End-to-end semantic QA loop with fetch_salmon_ontology() + validate_semantics(), plus deduplicate_proposed_terms() to prevent term proliferation before opening ontology issues.
NuSEDS method crosswalk helpers: nuseds_enumeration_method_crosswalk() and nuseds_estimate_method_crosswalk() for mapping legacy values to canonical method families.

Getting Help

How It Fits Together

metasalmon brings together four pieces: your raw data, the Salmon Data Package specification, the Salmon Domain Ontology (and other vocabularies), and the Salmon Data Standardizer GPT. When you finish the workflow, the dictionary, dataset/table metadata, and optional code lists are already aligned with the specification, which makes the package ready to publish.
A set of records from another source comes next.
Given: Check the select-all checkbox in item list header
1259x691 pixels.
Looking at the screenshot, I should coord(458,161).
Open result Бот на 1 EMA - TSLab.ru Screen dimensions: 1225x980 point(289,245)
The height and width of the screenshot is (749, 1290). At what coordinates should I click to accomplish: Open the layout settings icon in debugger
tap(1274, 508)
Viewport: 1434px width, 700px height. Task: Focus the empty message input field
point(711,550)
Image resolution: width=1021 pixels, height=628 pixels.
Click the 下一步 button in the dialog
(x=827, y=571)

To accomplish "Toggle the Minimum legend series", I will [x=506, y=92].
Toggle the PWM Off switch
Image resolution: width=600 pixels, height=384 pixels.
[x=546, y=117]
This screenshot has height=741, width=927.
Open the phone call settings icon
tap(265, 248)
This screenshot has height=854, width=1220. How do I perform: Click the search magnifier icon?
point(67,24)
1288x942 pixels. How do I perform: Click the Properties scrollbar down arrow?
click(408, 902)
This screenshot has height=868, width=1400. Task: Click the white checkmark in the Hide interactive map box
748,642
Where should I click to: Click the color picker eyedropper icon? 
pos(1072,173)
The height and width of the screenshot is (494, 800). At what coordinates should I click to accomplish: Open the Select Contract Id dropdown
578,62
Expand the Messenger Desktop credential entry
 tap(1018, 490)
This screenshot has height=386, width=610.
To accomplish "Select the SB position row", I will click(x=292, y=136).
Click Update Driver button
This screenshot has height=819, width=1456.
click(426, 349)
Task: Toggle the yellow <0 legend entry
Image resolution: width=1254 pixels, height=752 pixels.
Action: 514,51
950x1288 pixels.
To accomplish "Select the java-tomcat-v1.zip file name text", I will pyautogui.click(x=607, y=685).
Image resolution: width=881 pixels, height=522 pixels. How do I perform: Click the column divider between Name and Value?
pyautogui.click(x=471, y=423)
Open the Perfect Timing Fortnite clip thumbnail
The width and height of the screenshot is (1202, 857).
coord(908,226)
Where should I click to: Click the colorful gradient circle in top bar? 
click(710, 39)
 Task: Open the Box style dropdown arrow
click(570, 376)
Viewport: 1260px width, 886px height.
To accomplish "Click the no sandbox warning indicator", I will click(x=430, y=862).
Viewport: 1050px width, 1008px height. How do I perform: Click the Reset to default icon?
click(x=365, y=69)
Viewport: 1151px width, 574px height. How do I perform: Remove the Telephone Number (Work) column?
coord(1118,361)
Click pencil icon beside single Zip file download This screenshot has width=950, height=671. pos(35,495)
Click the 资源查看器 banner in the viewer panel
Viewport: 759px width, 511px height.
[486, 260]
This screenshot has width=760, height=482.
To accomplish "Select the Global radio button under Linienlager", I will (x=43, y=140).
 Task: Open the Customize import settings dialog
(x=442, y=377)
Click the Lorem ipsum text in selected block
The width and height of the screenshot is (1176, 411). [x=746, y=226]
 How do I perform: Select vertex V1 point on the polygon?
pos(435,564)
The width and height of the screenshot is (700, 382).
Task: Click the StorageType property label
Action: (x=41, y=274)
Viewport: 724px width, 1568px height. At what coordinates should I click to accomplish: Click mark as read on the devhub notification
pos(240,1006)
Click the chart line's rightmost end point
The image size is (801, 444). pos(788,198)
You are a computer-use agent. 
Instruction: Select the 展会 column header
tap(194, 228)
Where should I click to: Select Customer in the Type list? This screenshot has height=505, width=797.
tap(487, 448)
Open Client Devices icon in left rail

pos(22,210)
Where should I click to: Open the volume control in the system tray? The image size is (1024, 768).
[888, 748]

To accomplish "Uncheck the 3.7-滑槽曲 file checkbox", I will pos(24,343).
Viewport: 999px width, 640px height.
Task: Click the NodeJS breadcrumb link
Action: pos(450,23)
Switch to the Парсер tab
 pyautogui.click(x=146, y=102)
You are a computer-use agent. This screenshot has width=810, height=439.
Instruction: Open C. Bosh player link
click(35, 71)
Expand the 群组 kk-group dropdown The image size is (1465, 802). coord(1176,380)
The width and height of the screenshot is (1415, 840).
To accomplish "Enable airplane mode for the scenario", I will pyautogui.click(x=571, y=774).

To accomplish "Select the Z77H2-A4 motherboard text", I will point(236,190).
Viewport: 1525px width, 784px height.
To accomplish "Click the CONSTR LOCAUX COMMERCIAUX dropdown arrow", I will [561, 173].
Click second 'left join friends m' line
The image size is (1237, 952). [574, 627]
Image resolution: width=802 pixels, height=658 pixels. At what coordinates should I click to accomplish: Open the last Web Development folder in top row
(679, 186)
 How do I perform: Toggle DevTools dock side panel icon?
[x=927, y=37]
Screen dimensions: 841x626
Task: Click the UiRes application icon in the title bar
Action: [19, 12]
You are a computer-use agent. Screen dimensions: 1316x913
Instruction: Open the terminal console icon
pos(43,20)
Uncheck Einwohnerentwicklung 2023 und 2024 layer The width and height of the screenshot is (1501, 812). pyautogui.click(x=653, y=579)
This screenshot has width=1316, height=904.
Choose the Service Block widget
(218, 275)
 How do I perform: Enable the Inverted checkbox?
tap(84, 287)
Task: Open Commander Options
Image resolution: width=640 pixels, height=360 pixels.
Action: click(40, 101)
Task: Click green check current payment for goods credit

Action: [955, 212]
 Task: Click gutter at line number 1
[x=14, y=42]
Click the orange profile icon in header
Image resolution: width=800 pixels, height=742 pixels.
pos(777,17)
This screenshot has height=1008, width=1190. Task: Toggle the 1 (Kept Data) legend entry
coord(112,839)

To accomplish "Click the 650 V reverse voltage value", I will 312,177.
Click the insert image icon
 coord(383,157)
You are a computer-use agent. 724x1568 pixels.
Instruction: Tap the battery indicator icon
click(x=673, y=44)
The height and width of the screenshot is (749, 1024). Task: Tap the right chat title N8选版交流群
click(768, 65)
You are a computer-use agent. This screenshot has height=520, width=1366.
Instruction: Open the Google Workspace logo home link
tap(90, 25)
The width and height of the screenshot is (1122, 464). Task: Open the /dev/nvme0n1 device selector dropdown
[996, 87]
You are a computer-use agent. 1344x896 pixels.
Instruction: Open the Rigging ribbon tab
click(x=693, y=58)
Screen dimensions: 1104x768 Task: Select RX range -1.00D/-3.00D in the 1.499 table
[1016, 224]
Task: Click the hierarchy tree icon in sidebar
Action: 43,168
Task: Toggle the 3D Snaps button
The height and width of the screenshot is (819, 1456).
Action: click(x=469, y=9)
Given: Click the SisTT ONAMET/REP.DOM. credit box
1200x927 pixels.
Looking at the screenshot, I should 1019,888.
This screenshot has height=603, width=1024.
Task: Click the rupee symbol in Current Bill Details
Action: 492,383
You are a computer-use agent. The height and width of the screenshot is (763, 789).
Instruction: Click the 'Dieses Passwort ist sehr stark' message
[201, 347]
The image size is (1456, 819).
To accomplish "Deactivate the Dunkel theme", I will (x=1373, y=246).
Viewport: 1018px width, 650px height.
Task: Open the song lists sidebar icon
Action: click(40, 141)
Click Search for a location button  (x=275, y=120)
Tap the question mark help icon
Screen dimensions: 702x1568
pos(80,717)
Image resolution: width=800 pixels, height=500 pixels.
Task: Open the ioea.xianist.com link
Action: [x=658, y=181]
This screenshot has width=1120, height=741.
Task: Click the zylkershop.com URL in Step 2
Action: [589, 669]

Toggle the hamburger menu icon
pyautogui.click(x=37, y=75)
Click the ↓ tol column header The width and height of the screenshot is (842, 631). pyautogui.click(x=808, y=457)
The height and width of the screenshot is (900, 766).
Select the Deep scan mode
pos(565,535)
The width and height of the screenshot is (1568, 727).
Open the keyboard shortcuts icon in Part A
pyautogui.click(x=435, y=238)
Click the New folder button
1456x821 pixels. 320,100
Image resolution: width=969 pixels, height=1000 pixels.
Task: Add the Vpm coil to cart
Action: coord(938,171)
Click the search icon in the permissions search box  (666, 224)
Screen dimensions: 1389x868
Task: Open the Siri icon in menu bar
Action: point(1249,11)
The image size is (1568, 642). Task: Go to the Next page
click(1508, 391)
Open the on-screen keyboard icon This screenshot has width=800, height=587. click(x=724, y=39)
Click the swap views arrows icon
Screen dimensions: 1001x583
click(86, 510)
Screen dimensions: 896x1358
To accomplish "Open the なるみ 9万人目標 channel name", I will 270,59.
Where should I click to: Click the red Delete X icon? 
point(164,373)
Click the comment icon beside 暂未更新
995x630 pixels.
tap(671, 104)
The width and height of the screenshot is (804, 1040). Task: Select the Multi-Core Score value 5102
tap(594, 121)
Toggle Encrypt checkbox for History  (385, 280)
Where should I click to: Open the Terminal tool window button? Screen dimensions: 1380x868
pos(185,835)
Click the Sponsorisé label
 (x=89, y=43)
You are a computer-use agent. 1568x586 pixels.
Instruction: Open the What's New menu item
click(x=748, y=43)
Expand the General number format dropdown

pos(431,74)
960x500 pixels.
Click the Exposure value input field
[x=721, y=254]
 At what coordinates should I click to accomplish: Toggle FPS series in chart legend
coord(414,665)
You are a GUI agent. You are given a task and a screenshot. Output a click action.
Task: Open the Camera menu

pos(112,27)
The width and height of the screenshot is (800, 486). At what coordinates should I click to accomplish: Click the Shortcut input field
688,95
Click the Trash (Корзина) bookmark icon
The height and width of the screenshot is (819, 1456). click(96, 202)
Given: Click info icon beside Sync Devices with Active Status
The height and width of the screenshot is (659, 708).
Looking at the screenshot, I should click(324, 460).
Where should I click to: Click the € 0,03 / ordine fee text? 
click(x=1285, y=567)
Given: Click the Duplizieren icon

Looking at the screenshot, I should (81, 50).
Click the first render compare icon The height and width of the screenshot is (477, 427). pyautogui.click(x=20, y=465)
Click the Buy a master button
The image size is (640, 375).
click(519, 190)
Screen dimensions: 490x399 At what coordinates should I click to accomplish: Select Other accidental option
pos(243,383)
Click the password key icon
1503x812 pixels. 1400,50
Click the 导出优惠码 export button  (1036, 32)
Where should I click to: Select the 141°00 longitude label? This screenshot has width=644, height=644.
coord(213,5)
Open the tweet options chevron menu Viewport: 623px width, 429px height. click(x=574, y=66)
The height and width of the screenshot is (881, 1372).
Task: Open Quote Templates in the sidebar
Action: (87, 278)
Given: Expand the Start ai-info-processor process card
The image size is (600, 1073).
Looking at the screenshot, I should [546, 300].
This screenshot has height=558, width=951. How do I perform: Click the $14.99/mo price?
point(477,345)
The ontology keeps the column meanings consistent, and the GPT assistant helps draft descriptions and term choices so you can close the loop without juggling multiple tools.

The high-level flow is:

Start here: create_sdp() takes raw tables, infers the package metadata, writes a review-ready package, gives you a checklist, and keeps default code-level semantic seeding conservative by limiting it to factor/categorical source columns.
Advanced/manual path: write_salmon_datapackage() is for cases where you already assembled dataset.csv, tables.csv, column_dictionary.csv, and optional codes.csv yourself.
Raw tables lead into metadata/column_dictionary.csv (and metadata/codes.csv when there are categorical columns).
Dataset/table metadata fill the required specification fields (title, description, creator, contact, etc.), so the package folder can be shared or uploaded.
The Salmon Domain Ontology and published vocabularies supply term_iri/entity_iri links that describe what each column and row represents.
write_salmon_datapackage() consumes the metadata, dictionary, codes, and data to write the files in the Salmon Data Package format, while the GPT assistant helps polish the metadata and suggests vocabulary links.

For Developers

Development setup and package structure

Installation for Development

install.packages(c("devtools", "roxygen2", "testthat", "knitr", "rmarkdown",
                   "tibble", "readr", "jsonlite", "cli", "rlang", "dplyr",
                   "tidyr", "purrr", "withr", "frictionless"))

Build and Check

devtools::document()
devtools::test()
devtools::check()
devtools::build_vignettes()
pkgdown::build_site()

# Canonical source-tarball build path (writes into the repo root, not ../)
./scripts/build-package.sh

Package Structure

R/: Core functions for dictionary and package operations
inst/extdata/: Example data files and templates
tests/testthat/: Automated tests
vignettes/: Long-form documentation
docs/: pkgdown site output

Salmon Domain Ontology

This package can link your data to the Salmon Domain Ontology for shared terms and to the DFO Salmon Ontology for DFO-specific terms. Canonical IRIs are explicit: SMN uses https://w3id.org/smn/<Term> and GCDFO uses https://w3id.org/gcdfo/salmon#<Term>. metasalmon does not silently rewrite legacy salmon: IRIs.

See the Reusing Standards for Salmon Data Terms guide for details.